During the exchange of letters, the commerce ministry had asserted its preference of the FIPB over the CCI for the role of the guardian of public health in the country. Both the health and commerce ministries are clear that the CCI cannot be expected to stop a deal strictly and solely on grounds of public health.

Second, those supporting the FIPB route also argue that the CCI is a regulatory body with an adjudicatory body - the Competition Appellate Tribunal - above it, and thus its decisions are prone to being contested in the tribunal and higher courts, which could translate into inordinate delays in clearance of a deal. This would deter investments in the long term.
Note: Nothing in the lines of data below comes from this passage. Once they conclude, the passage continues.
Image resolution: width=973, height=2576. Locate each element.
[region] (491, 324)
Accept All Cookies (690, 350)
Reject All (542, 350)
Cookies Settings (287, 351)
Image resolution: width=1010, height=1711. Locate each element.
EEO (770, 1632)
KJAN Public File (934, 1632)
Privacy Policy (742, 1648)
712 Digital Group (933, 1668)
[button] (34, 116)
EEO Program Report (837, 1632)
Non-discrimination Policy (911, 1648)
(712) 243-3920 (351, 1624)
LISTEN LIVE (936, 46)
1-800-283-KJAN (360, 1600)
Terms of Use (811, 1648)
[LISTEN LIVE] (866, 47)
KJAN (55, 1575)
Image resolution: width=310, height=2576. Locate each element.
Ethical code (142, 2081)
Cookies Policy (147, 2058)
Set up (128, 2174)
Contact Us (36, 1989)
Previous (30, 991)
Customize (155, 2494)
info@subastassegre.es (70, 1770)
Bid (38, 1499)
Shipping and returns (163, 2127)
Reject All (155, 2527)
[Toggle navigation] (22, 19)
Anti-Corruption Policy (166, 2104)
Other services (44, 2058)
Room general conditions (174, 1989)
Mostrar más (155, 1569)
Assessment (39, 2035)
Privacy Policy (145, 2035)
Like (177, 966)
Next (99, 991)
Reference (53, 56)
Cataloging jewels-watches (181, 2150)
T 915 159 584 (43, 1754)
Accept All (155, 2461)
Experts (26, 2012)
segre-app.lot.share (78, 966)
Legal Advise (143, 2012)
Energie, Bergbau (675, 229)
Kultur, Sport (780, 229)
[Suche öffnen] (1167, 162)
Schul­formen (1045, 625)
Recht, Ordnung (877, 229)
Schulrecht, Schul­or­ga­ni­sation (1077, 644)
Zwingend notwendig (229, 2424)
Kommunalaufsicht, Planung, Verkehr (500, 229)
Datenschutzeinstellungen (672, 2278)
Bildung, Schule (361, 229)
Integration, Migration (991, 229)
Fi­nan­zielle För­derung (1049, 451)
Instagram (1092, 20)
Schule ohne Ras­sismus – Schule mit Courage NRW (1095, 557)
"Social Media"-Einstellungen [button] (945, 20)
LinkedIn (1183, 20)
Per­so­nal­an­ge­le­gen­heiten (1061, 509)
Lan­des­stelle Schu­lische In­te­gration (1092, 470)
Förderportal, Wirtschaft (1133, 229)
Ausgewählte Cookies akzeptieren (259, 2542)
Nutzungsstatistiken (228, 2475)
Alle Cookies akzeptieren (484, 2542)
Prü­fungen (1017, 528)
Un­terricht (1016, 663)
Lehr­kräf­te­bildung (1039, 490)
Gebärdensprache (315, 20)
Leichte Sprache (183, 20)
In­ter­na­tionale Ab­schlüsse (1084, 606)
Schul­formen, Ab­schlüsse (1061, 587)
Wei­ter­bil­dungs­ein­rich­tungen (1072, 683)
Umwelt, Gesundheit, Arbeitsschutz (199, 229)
Similar differences divided a previous inter-ministerial group headed by planning commission member Arun Maira in 2011. The PMO stepped in last year to rule that Mairas suggestion of vetting brownfield deals through the CCI should become the norm, and gave the competition body six months to brace up for its new role. Meanwhile, the FIPB was asked to function as the temporary gatekeeper in case of pharma deals.

Although it has been over seven months now, the FIPB continues to act as the filter for pharma deals as the CCIs new role wouldnt be possible without amending the Competition Act.